Exception Handling Practices / Patterns

Terry Reedy tjreedy at udel.edu
Sat Aug 24 15:57:55 EDT 2013


On 8/24/2013 6:27 AM, Steven D'Aprano wrote:
> On Fri, 23 Aug 2013 22:25:55 -0700, snarf wrote:
>
> [...]
>> * Seems like exception handing within Classes is largely avoided and is
>> typically only used when calling external libraries.
>
> There is certainly no rule "avoid exceptions inside classes". Methods
> often raise exceptions to signal an error, e.g.:
>
> "My string".index("spam")

The rule only makes sense if it referring to try: except: in top-level 
class code, outside of def statements. Even then, it is wrong.

...
> # Worst
> except:
>
> Don't use the last one, except maybe in the interactive interpreter,

Stick with never. "except:" means the same thing as "except 
BaseException:", except that the latter indicates a deliberate choice 
rather than an indication of carelessness or laziness.

A bare except: is a disservice to the next maintainer of the code.

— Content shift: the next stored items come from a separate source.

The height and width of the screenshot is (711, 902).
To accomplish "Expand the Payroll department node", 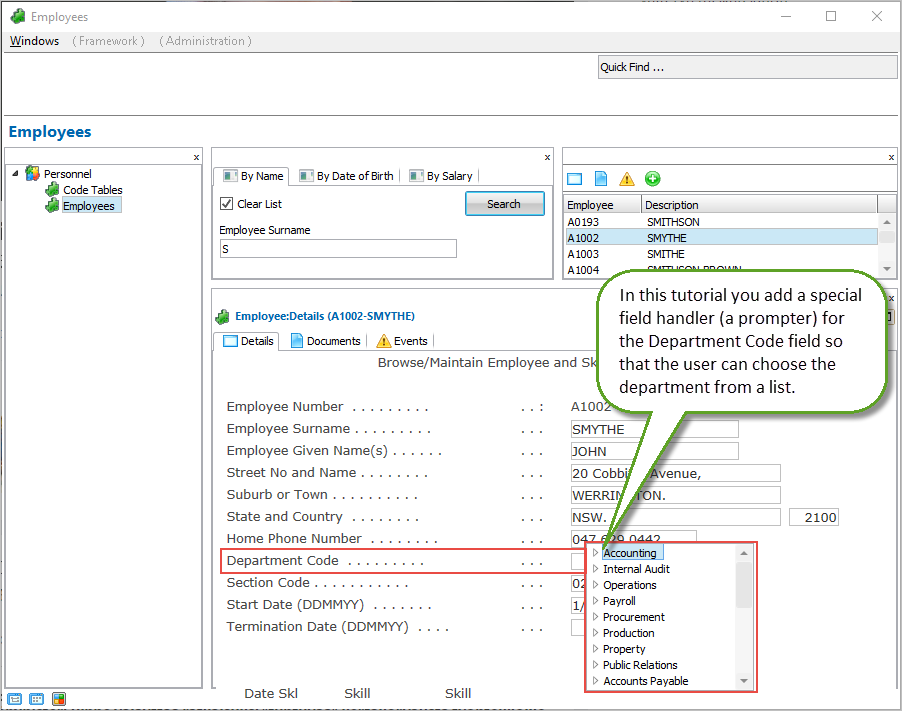I will click(595, 601).
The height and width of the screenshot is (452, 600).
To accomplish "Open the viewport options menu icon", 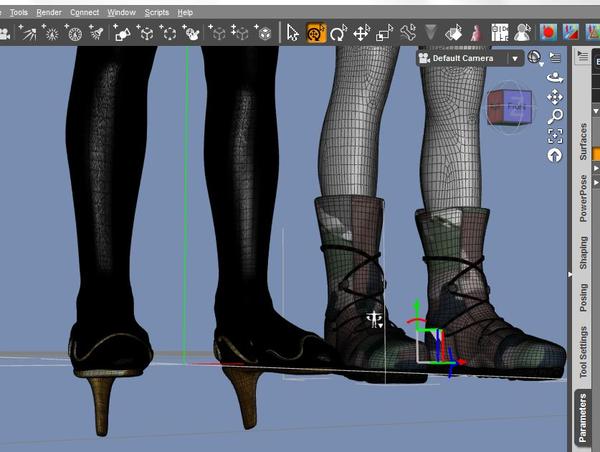I will coord(555,58).
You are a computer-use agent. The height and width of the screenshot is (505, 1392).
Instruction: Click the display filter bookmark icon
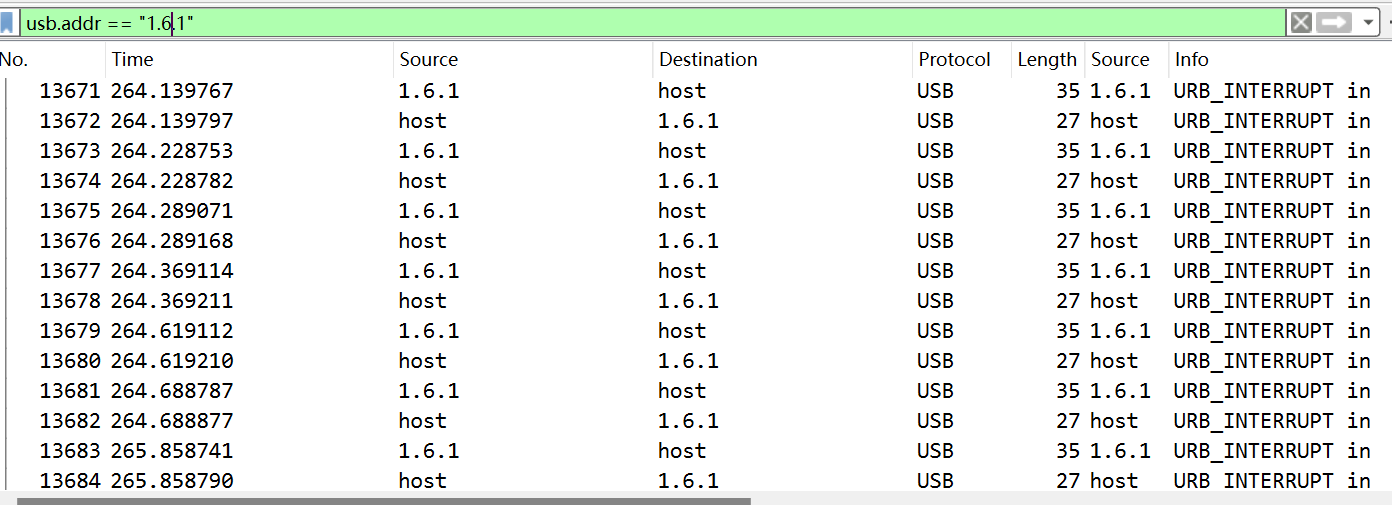[x=7, y=23]
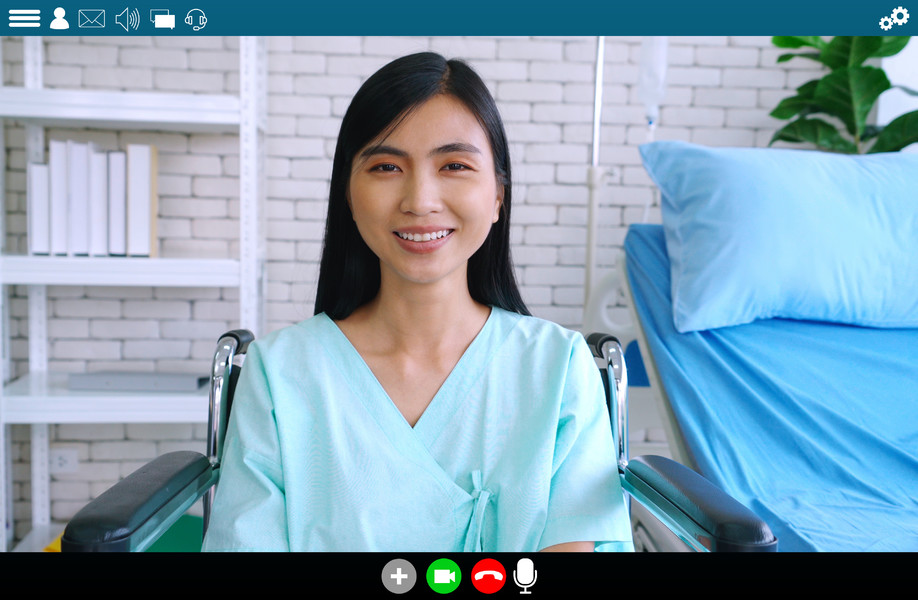Image resolution: width=918 pixels, height=600 pixels.
Task: Click the white microphone in the bottom bar
Action: [x=525, y=576]
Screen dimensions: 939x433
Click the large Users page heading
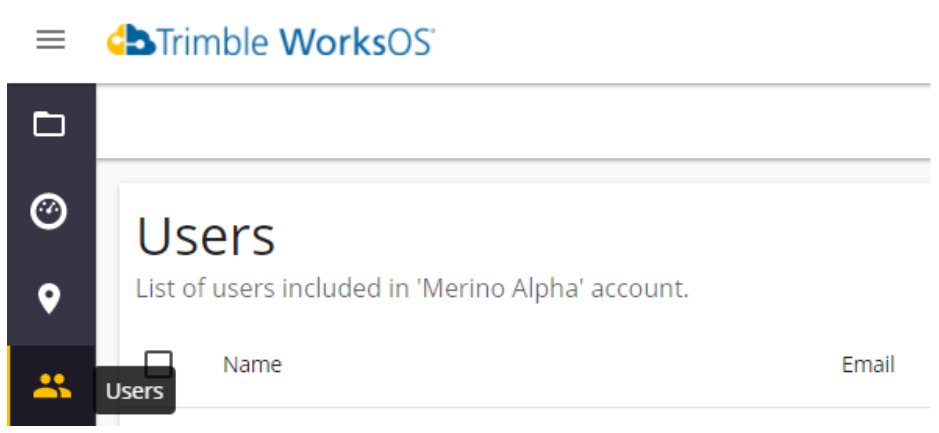click(206, 237)
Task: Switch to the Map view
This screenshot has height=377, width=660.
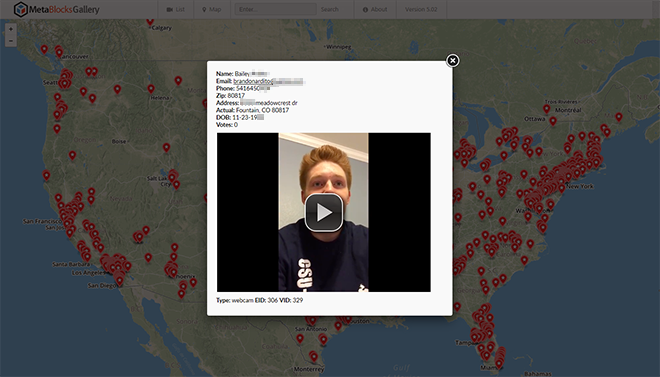Action: pos(212,9)
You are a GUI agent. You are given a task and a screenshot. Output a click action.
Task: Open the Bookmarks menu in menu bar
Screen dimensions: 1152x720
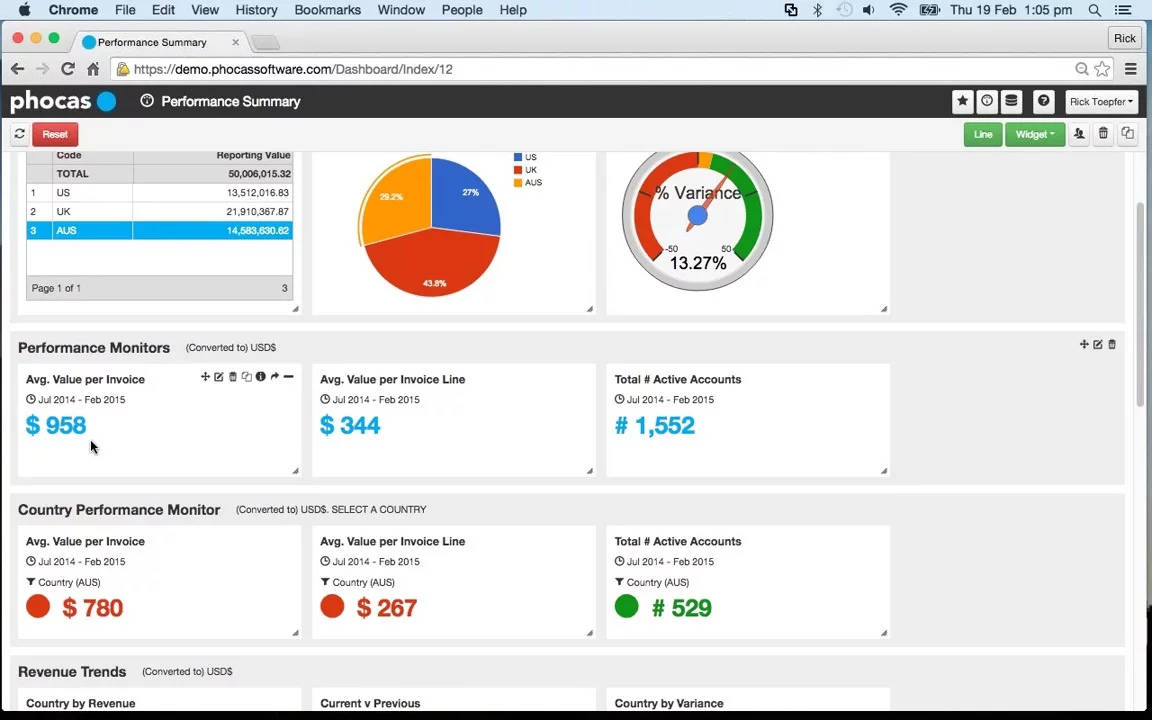327,10
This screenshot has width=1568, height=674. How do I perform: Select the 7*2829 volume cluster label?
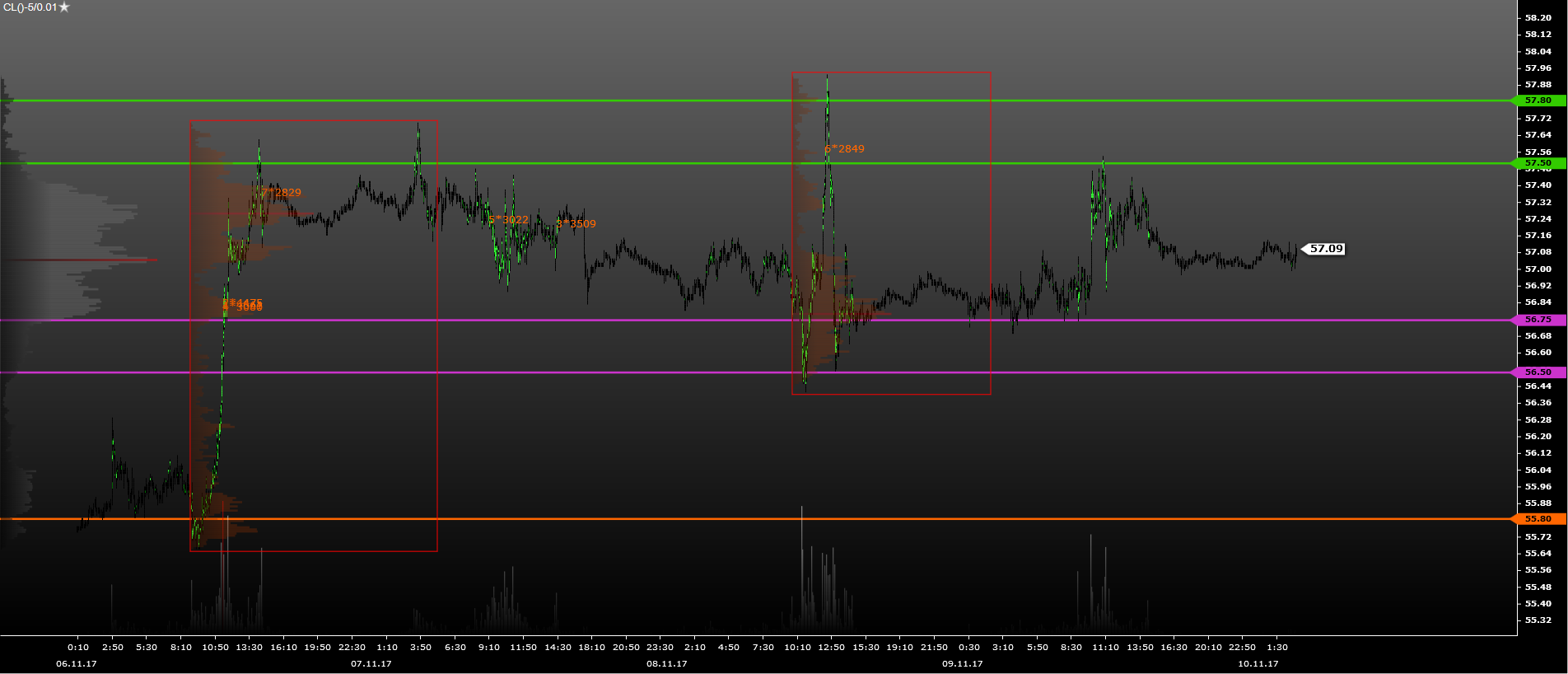tap(282, 193)
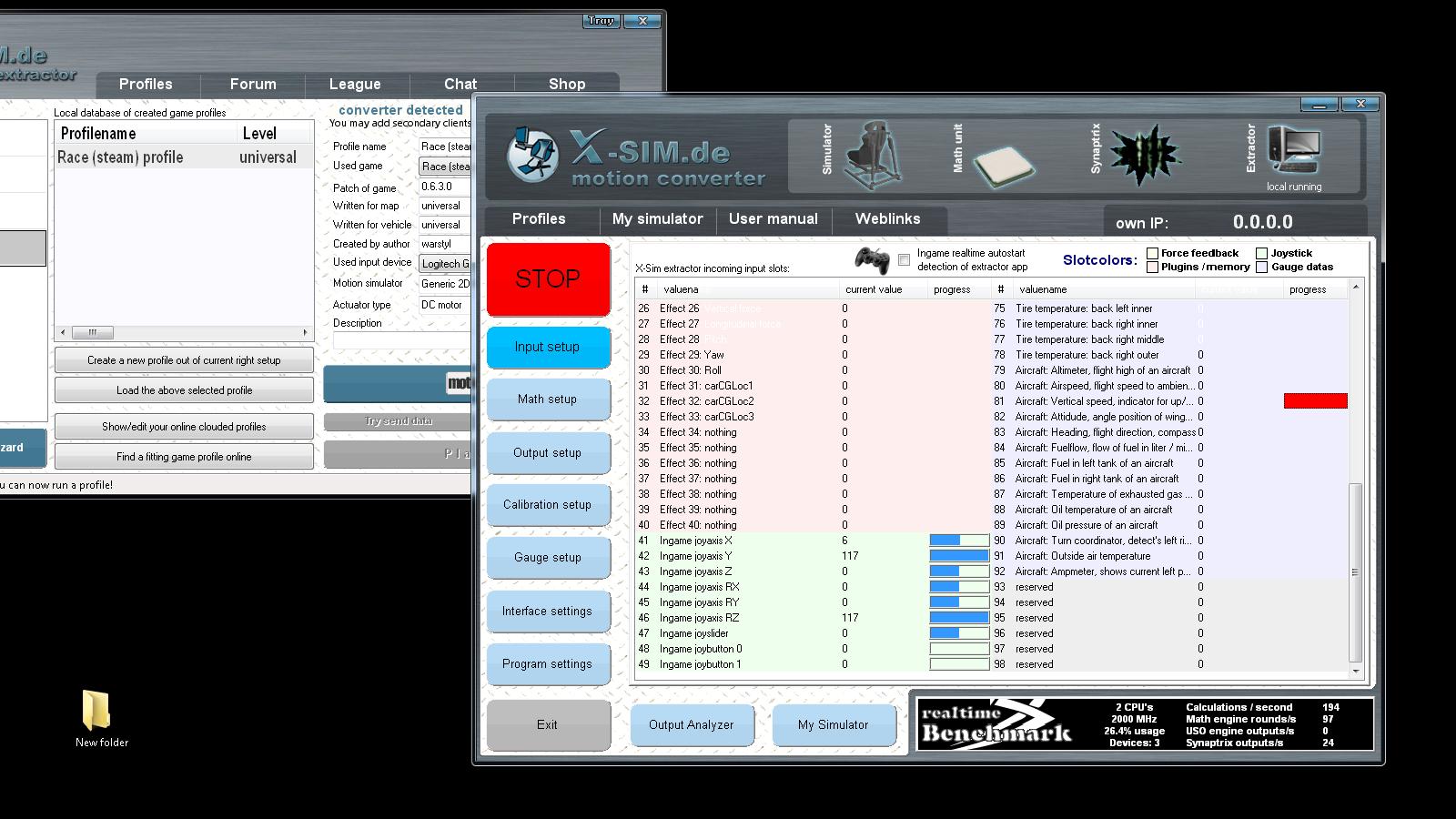Click the Synaptrix spiky icon
This screenshot has height=819, width=1456.
pyautogui.click(x=1144, y=155)
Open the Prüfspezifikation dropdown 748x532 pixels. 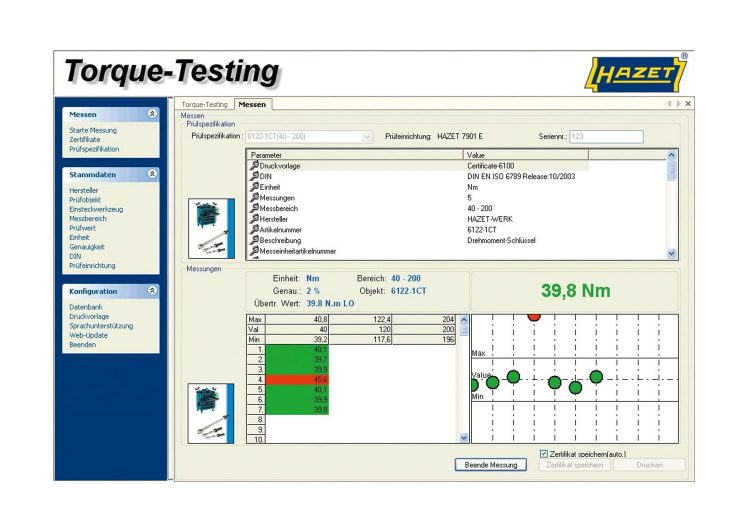pos(367,135)
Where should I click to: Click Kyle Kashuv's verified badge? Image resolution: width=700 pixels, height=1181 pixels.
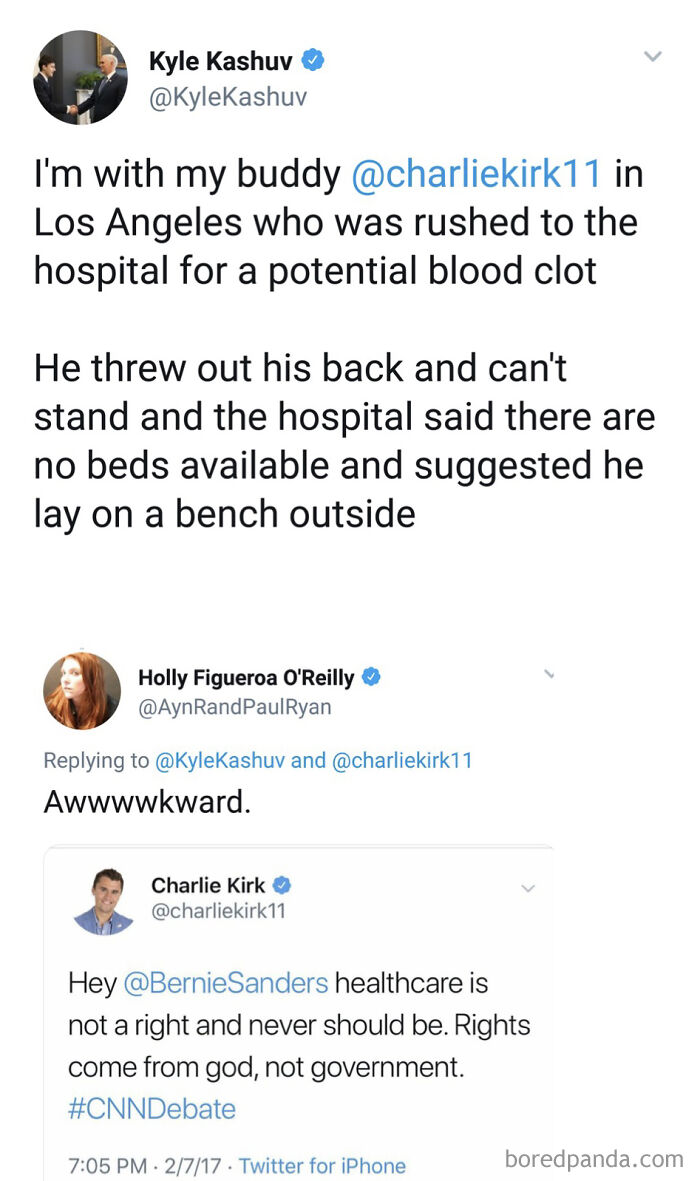click(x=313, y=61)
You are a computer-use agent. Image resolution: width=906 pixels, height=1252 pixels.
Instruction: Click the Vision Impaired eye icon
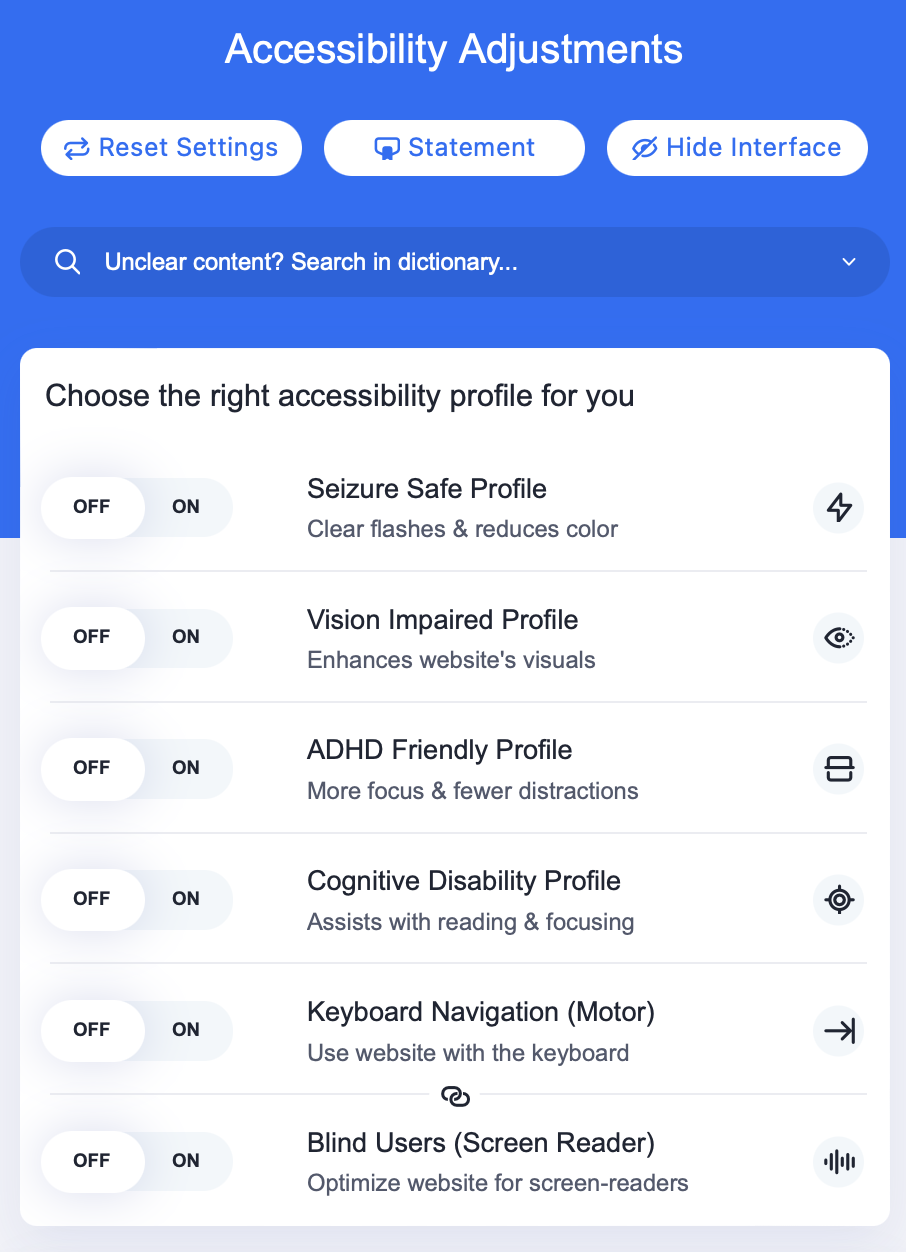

> since it will catch *everything*, even exceptions that probably shouldn't
> be caught like KeyboardInterrupt.

In Idle, when you type 'expression(' and hesitate, Idle tries to 
evaluate 'expression' to a function, behind the scenes, in order to 
provide a calltip with the function signature. Any error in 
'eval(expression)' should be caught and ignored so the user can continue 
typing.

This is one place where the original authors were too specific. They 
only caught NameError and AttributeError, when those were not the only 
possible eval errors in practice. The result was that people would 
occasionally type '(' and see idle quit.

idlelib .py files have about 20 bare 'except:'s, which I will try to 
fill out when I have reviewed the try part and understand what should be 
caught. It would be easier for me to read the code if the original 
authors had added their best guess as to what should be expected and caught.